New Yorker Article: Why Intelligent Design Isn't

I am sure that some of you have read this already, but here is a printable version of the cogent article published last year in the excellent magazine, The New Yorker, that discusses so-called "intelligent design". This article, entitled Why Intelligent Design Isn't, was published in May 2005 and is still relevant today.

This article should be required reading for all high school and college students who are studying biology.

Several issues it explains regarding "intelligent design", including the scientific refutations of these ID assertions;

  1. ID is not Biblical literalism.
  2. Behe's assertion of "irreducible complexity".
  3. Dembski's assertions that (a) a complex object must be the result of intelligence if it was the product neither of chance nor of necessity and (b) there is "no free lunch".
  4. contradictions between Behe's assertions and Dembski's assertions

Conclusion: Intelligent design has come this far by faith.

.

More like this

Thank you.
I had not seen that.

By Ian Findlay (not verified) on 01 Aug 2006 #permalink

It doesn't have any cartoons!

First of all, intelligent design is not what people often assume it is. For one thing, I.D. is not Biblical literalism. Unlike earlier generations of creationists--the so-called Young Earthers and scientific creationists--proponents of intelligent design do not believe that the universe was created in six days, that Earth is ten thousand years old, or that the fossil record was deposited during Noah's flood. (Indeed, they shun the label "creationism" altogether.)

This is not entirely true. Some ID supporters are in fact Creationists, even Young-Earth Creationists. This includes fellows of the Discovery Institute's Center for Science and Culture, such as Paul Nelson, and former "Creation Science" backer Dean Kenyon. Orr assumes a sincerity that is not uniformly present in backers of ID.

i can understand the question about irreducible design! until we start messing around with a variety of systems that are like, say, the machinery for transcription from RNA to proteins, trying systems missing various parts... that system certainly looks irreducibly complex at the moment. this is such new stuff we have learned about. of course the past experience over the last coupla hundred years shows that we are making amazing progress in messing around with complex machinery.

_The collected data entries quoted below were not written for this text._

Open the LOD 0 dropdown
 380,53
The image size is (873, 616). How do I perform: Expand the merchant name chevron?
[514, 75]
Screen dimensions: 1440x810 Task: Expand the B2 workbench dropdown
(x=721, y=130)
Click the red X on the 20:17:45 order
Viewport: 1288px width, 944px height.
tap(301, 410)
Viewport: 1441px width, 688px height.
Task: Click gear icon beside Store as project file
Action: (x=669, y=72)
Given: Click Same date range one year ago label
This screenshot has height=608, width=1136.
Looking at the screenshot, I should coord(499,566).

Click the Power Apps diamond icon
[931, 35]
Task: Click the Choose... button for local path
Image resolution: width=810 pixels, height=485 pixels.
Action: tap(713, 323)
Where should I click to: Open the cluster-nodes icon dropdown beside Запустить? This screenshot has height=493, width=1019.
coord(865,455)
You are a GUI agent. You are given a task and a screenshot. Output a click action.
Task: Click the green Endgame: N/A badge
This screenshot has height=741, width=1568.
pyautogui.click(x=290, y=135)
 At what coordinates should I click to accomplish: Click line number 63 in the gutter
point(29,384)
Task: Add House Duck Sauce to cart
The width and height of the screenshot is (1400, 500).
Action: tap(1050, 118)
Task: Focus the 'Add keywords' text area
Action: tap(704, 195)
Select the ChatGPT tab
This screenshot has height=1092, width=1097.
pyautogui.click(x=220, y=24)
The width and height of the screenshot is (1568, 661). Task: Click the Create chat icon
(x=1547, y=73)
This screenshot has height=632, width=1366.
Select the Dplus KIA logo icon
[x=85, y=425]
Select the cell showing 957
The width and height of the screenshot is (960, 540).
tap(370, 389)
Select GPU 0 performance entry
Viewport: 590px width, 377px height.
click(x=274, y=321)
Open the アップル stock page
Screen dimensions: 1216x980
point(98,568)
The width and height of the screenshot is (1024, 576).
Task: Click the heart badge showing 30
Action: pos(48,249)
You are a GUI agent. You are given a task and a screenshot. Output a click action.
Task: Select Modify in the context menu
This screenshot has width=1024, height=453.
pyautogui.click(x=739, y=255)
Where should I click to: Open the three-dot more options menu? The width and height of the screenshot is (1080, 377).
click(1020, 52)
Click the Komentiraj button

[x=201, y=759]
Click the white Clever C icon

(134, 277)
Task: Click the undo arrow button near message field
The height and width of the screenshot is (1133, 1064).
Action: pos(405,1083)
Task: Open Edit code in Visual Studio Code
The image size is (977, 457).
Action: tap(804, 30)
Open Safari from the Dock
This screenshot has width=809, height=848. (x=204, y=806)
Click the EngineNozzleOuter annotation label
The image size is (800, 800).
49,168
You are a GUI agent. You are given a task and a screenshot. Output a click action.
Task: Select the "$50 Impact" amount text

we've discovered these amazing things only in the last 50 years of biochemistry! hopefully we will explore and discover the different varieties of systems that chemistry is capable of in the next 50 years!

the article's description of dembski's arguments however i did not understand in the slightest. they made no sense to me.

should i worry about them?

By blackskimmer (not verified) on 06 Aug 2006 #permalink

"Let's be clear: This is not evolution versus God," writes David Quammen in "The Reluctant Mr. Darwin: An Intimate Portrait of Charles Darwin and the Making of His Theory of Evolution." "The existence of God -- any sort of god, personal or abstract, immanent or distant -- is not what Darwin's evolutionary theory challenges. What it challenges is the supposed godliness of Man -- the conviction that we above all other life forms are spiritually elevated, divinely favored, possessed of an immaterial and immortal essence, such that we have special prospects for eternity, special status in the expectations of God, special rights and responsibilities on Earth." Quammen does not flinch from "the horrible challenge" implied by Darwin's idea: "In plain language, a soul or no soul? An afterlife or not? Are humans spiritually immortal in a way that chickens or cows are not, or just another form of temporarily animated meat?"